Repeat the records below exactly, beginning at the first line and finishing with the line that contains "Marlin (49, 69)".

(Data shown Opens)

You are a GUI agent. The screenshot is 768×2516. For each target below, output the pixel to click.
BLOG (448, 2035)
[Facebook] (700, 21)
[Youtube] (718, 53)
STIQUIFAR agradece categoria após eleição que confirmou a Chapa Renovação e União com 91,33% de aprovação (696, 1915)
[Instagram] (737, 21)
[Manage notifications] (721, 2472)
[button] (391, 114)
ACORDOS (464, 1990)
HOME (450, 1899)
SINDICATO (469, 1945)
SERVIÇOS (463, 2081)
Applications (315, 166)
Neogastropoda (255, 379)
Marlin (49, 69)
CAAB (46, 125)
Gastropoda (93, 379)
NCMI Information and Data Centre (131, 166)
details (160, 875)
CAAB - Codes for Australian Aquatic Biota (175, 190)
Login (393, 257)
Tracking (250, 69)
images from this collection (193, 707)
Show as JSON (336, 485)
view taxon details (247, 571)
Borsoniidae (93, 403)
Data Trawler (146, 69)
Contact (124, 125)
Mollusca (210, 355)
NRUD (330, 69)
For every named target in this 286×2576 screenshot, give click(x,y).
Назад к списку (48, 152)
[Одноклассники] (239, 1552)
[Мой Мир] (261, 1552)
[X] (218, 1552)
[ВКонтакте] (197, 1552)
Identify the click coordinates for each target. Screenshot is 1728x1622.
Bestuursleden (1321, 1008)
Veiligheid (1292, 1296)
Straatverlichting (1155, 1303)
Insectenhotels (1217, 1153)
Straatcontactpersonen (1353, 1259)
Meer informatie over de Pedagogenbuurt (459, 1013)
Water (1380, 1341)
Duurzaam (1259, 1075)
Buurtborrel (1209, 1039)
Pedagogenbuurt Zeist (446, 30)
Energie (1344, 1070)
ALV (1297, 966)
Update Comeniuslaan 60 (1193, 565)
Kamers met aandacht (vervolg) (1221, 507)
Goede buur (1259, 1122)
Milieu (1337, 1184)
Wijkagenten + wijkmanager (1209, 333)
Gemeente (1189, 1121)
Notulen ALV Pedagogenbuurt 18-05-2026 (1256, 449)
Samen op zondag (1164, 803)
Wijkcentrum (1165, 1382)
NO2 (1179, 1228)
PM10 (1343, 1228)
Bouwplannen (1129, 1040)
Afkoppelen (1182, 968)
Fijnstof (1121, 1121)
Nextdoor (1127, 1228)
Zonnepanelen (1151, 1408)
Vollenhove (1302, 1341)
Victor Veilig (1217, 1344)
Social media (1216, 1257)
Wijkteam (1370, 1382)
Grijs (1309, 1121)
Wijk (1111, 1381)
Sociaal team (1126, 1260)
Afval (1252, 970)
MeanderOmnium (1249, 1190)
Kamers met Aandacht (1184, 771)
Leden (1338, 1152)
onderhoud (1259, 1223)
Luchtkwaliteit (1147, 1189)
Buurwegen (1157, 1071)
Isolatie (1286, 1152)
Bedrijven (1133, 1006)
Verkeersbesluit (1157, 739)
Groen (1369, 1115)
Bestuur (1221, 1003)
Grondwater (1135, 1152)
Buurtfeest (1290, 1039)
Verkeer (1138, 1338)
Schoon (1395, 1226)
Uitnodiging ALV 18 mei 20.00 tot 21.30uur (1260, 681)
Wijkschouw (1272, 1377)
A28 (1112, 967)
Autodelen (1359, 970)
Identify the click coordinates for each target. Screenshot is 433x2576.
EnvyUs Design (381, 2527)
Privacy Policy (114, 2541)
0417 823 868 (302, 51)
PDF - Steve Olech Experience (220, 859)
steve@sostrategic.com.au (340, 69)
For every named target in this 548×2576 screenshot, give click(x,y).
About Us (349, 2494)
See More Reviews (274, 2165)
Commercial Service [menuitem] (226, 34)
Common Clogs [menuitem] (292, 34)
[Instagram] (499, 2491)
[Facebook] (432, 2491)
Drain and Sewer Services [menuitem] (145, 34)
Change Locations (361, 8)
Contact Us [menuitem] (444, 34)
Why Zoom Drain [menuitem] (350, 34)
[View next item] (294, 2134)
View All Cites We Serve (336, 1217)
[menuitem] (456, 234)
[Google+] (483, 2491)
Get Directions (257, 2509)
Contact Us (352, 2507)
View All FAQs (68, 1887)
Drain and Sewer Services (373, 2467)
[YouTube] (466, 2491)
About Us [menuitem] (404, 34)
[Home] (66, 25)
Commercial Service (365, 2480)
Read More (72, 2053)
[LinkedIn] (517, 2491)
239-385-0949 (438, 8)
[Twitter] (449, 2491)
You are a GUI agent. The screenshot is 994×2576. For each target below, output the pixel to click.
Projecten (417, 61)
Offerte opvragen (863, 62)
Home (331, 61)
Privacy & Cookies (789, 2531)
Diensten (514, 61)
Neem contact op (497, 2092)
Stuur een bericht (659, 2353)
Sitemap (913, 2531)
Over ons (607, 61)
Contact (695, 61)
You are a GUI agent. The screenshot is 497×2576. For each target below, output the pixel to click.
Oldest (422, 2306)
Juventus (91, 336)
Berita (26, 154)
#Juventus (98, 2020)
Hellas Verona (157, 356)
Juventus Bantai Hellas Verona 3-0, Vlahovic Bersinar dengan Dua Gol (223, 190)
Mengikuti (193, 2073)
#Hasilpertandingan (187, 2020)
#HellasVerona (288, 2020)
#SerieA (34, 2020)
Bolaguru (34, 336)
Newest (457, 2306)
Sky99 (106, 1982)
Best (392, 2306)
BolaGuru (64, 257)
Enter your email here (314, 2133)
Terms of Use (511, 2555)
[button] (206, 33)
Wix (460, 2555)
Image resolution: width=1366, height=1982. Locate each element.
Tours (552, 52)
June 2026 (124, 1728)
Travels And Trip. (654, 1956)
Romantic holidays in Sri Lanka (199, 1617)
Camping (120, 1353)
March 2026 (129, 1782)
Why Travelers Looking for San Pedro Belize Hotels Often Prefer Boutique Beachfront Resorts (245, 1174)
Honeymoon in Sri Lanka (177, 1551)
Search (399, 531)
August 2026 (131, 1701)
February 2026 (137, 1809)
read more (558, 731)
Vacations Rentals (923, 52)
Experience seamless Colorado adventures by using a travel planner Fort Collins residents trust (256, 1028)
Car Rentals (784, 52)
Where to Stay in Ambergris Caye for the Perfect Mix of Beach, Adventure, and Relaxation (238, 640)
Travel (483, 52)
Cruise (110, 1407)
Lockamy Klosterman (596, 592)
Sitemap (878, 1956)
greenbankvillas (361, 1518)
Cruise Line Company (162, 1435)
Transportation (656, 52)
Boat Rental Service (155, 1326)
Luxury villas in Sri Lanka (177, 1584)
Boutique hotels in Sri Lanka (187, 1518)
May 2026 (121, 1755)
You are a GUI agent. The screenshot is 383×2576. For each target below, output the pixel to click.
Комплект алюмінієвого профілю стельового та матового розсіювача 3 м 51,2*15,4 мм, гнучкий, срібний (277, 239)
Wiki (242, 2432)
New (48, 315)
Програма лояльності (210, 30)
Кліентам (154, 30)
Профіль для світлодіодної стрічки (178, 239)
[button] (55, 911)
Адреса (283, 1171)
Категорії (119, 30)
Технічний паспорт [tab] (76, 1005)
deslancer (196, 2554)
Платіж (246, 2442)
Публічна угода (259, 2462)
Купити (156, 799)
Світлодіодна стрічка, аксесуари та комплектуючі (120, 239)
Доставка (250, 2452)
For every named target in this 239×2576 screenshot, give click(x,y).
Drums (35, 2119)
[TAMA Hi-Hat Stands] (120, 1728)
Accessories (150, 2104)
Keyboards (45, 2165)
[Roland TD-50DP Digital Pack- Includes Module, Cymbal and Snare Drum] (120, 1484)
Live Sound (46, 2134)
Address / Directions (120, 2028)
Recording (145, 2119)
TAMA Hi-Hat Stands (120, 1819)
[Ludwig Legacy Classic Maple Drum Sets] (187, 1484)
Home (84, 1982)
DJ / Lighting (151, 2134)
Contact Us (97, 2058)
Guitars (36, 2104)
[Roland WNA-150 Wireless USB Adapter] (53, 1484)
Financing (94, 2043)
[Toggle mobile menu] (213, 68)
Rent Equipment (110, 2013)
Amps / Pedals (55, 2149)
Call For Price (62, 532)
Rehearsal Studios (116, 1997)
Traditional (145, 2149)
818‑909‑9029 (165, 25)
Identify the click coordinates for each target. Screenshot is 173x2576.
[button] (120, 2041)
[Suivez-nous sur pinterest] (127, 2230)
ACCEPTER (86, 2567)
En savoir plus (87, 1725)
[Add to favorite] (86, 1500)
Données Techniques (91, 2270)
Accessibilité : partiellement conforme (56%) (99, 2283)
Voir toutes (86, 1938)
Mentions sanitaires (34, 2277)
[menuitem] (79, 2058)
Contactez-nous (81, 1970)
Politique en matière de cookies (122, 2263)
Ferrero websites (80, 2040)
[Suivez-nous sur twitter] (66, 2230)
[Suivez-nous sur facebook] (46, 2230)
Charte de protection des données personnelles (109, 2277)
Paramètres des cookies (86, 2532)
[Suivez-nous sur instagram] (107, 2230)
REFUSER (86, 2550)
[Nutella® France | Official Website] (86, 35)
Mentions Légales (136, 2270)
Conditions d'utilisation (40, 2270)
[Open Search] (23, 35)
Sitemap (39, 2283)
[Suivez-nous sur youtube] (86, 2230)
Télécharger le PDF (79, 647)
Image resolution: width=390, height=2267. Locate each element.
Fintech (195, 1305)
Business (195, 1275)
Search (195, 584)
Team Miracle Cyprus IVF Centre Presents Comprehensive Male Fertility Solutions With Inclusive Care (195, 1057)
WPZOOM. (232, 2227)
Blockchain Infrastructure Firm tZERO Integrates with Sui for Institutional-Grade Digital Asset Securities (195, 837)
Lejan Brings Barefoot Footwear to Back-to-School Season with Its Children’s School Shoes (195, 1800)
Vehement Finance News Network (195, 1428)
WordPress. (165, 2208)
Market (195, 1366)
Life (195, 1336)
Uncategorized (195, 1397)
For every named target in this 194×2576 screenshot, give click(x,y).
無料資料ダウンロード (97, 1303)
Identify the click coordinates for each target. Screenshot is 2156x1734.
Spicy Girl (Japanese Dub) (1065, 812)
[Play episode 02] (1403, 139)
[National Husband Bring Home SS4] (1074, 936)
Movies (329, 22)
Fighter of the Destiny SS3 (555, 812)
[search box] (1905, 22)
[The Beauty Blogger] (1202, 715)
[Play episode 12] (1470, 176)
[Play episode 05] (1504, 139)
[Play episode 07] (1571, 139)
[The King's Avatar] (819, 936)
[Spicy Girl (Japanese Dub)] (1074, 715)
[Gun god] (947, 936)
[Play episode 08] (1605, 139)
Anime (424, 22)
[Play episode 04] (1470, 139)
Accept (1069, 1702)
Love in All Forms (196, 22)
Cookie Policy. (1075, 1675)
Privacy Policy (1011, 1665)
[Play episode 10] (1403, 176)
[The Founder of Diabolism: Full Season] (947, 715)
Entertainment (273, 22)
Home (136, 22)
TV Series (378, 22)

(Data shown Closes)

▶ **Solved problem**
You are a GUI agent. The screenshot is 768×2516. For each target below, output the pixel to click.
BLOG (448, 2035)
[Facebook] (700, 21)
[Youtube] (718, 53)
STIQUIFAR agradece categoria após eleição que confirmou a Chapa Renovação e União com 91,33% de aprovação (696, 1915)
[Instagram] (737, 21)
[Manage notifications] (721, 2472)
[button] (391, 114)
ACORDOS (464, 1990)
HOME (450, 1899)
SINDICATO (469, 1945)
SERVIÇOS (463, 2081)
Applications (315, 166)
Neogastropoda (255, 379)
Marlin (49, 69)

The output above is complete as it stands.